Collected data entries
* * * * *

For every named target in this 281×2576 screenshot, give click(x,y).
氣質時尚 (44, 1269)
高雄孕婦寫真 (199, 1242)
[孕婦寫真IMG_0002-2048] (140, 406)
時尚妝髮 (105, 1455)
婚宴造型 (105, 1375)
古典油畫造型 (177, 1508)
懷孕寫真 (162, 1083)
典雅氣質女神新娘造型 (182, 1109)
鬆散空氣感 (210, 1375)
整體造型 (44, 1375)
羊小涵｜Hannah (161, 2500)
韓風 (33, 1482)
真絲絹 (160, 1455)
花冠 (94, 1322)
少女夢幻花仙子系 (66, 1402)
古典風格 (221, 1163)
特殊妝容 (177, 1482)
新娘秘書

* * * * *

Work order: Set the data down again in full, exactly as given.

Output below:
For every named target in this 281×2576 screenshot, give click(x,y).
氣質時尚 (44, 1269)
高雄孕婦寫真 (199, 1242)
[孕婦寫真IMG_0002-2048] (140, 406)
時尚妝髮 (105, 1455)
婚宴造型 (105, 1375)
古典油畫造型 (177, 1508)
懷孕寫真 (162, 1083)
典雅氣質女神新娘造型 (182, 1109)
鬆散空氣感 (210, 1375)
整體造型 (44, 1375)
羊小涵｜Hannah (161, 2500)
韓風 (33, 1482)
真絲絹 (160, 1455)
花冠 (94, 1322)
少女夢幻花仙子系 (66, 1402)
古典風格 (221, 1163)
特殊妝容 (177, 1482)
新娘秘書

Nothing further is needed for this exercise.